Je ne maitrise pas encore la démarche mais je me suis lancée, principalement en lecture pour enseigner la compréhension, en maths pour différencier plus facilement sous forme d’ateliers. Et puis une des principales difficultés de mes élèves étant la mémorisation des leçons, des poèmes, des tables de multiplication (souvent par manque de méthode), et bien j’applique depuis peu la démarche explicite pour leur faire mémoriser ce qui est essentiel en classe. Et je dois dire que les progrès sont importants. De plus ces moments sont appréciés de tous dans la classe car la concentration des enfants est importante, leur attention est quasi totalement captée, et du coup la classe est calme, l’ambiance est agréable. Et cerise sur le gâteau, les enfants réussissent, et en ont conscience. Les ateliers de maths ou de lecture, ils en redemandent!
Je me rends compte que j’utilise de plus en plus cette pédagogie. Je l’ai mis en place de manière complètement intuitive au fil des années et en effet, ça donne de bons résultats.
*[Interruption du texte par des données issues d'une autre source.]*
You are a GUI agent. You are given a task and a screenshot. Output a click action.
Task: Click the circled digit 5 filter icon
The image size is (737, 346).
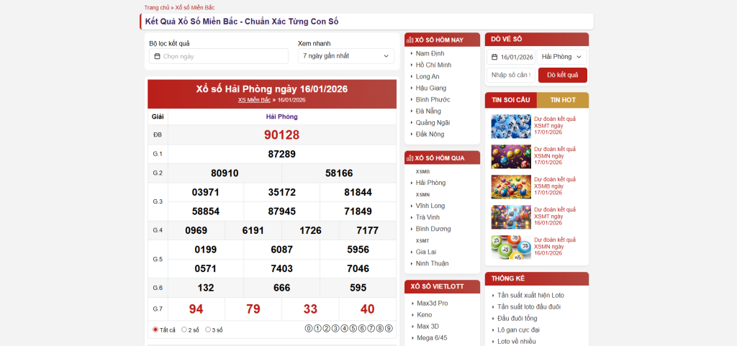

J’ai découvert la PEX et ses auteurs cet hiver et j’adhère, mais je ne sais pas encore bien comment la mettre en oeuvre à 30 élèves de MS, si vous avez des pistes… 😉
Bonjour Marie-Caroline
J’ai découvert ce mouvement récemment, et il me semble quand même que certaines des pratiques décrites sont employées depuis longtemps dans les classes.
Pour ceux qui sont sensibles à ce genre d’approche, l’avantage de formaliser la pratique est d’avoir un canevas sur lequel s’appuyer pour avancer.
En ce qui me concerne, je serais bien en peine de me décrire comme faisant partie d’une mouvance particulière.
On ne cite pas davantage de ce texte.